§ **Tindakan yang Diperlukan 1**
Jawab pertanyaan berikut berdasarkan teks tentang Amangkurat I:
(a) Apa nama lahir Amangkurat I?
(b) Siapa saja yang dibunuh Amangkurat I demi melanggengkan kekuasaannya?
(c) Karya apa yang merekam masa-masa suram pemerintahannya?
§ **Tindakan yang Diperlukan 2**
Tuliskan lanjutan teks tentang Amangkurat I, dimulai setelah kalimat terakhirnya.

§ **Teks Bacaan**
Mengapa Amangkurat I Membantai 6.000 Ulama?

Ilustrasi/jejaktapak.com
Amangkurat I memiliki nama lahir Raden Mas Sayyidin, dan dia adalah putra Sultan Agung Hanyakrakusuma, penguasa Kerajaan Mataram Islam. Amangkurat I lahir pada 1619 dari permaisuri kedua, bernama Raden Ayu Wetan. Dia adalah cicit Panembahan Senopati, pendiri Kerajaan Mataram.

Ketika Sultan Agung wafat, tahta Mataram jatuh pada Amangkurat I. Namun, berbeda dengan ayahnya yang memimpin Mataram dengan cerdas dan bijaksana, Amangkurat I memimpin Mataram dengan tangan besi. Di masa pemerintahan Amangkurat I itulah, Kerajaan Mataram memasuki masa-masa kelam, ketika semua orang—dari kalangan pejabat sampai rakyat jelata—merasa waswas, khawatir, bahkan ketakutan.

Pasalnya, seperti yang disebut tadi, Amangkurat I memimpin kerajaan dengan tangan besi. Siapa pun bisa menjadi korban jika dia merasa tidak cocok atau tidak suka. Faktanya, Amangkurat I tega membunuh adik dan ayah mertuanya sendiri, demi melanggengkan kekuasaannya.

Babad Tanah Jawi merekam masa-masa suram itu dengan catatan, “Pada saat itu perilaku Sri Baginda berbeda dari yang biasa; sering menghukum dengan keras, dan terus-menerus melakukan kekejaman.”

§ **Data Masukan**

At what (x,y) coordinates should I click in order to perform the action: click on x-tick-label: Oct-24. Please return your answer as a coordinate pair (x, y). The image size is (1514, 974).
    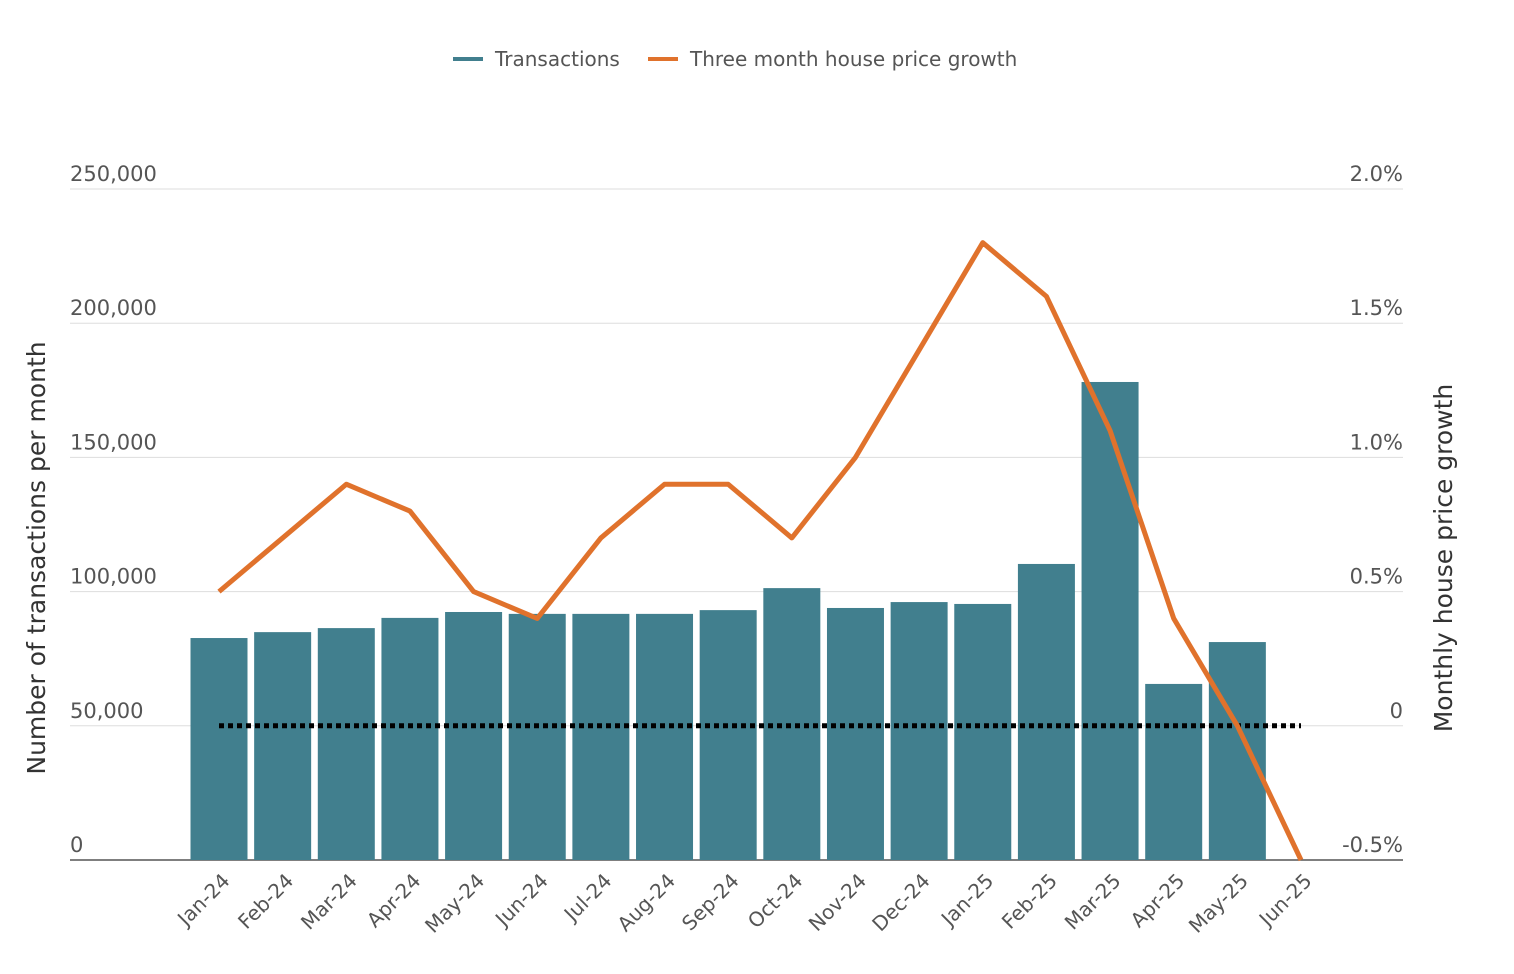
    Looking at the image, I should click on (776, 902).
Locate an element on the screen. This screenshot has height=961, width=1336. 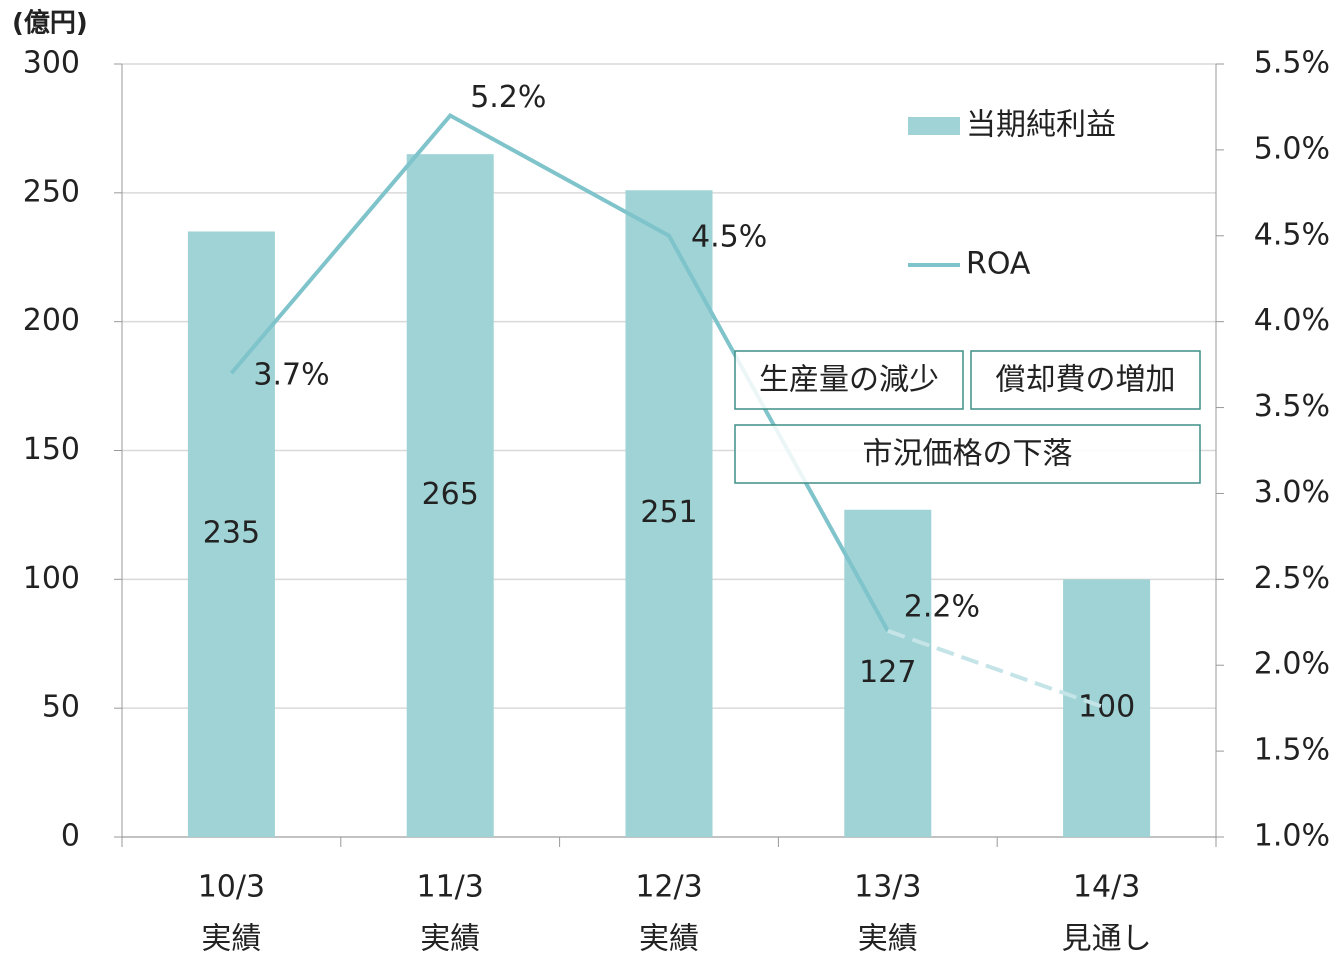
y2-tick-label: 1.5% is located at coordinates (1292, 750).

§ **Hasil 1**
(a) Raden Mas Sayyidin.
(b) Adik dan ayah mertuanya sendiri.
(c) Babad Tanah Jawi.

§ **Hasil 2**
Sementara Serat Jaya Baya menggambarkan Amangkurat I sebagai “Kalpa sru semune kenaka putung (masa kelaliman yang dimetaforakan dengan kuku yang putus). “Masa lalim” artinya kekejaman pemerintahan raja, dan “kuku yang putus” maksudnya banyak panglima yang dibunuh. 

Puncak kekejaman Amangkurat I terjadi pada 1647, atau dua tahun setelah Sultan Agung wafat. Di alun-alun Plered, Mataram, Amangkurat I memerintahkan bawahannya untuk membantai semua ulama yang ada di wilayah Kerajaan Mataram. Jumlah ulama yang menjadi korban kekejaman itu mencapai 6.000 orang, ditambah anggota keluarga mereka yang turut dibantai. 

Yang mengerikan, pembantaian besar-besaran itu hanya butuh waktu 30 menit. Alun-alun Plered seketika banjir darah.

Bagaimana peristiwa itu terjadi, dan mengapa Amangkurat I sampai tega melakukannya?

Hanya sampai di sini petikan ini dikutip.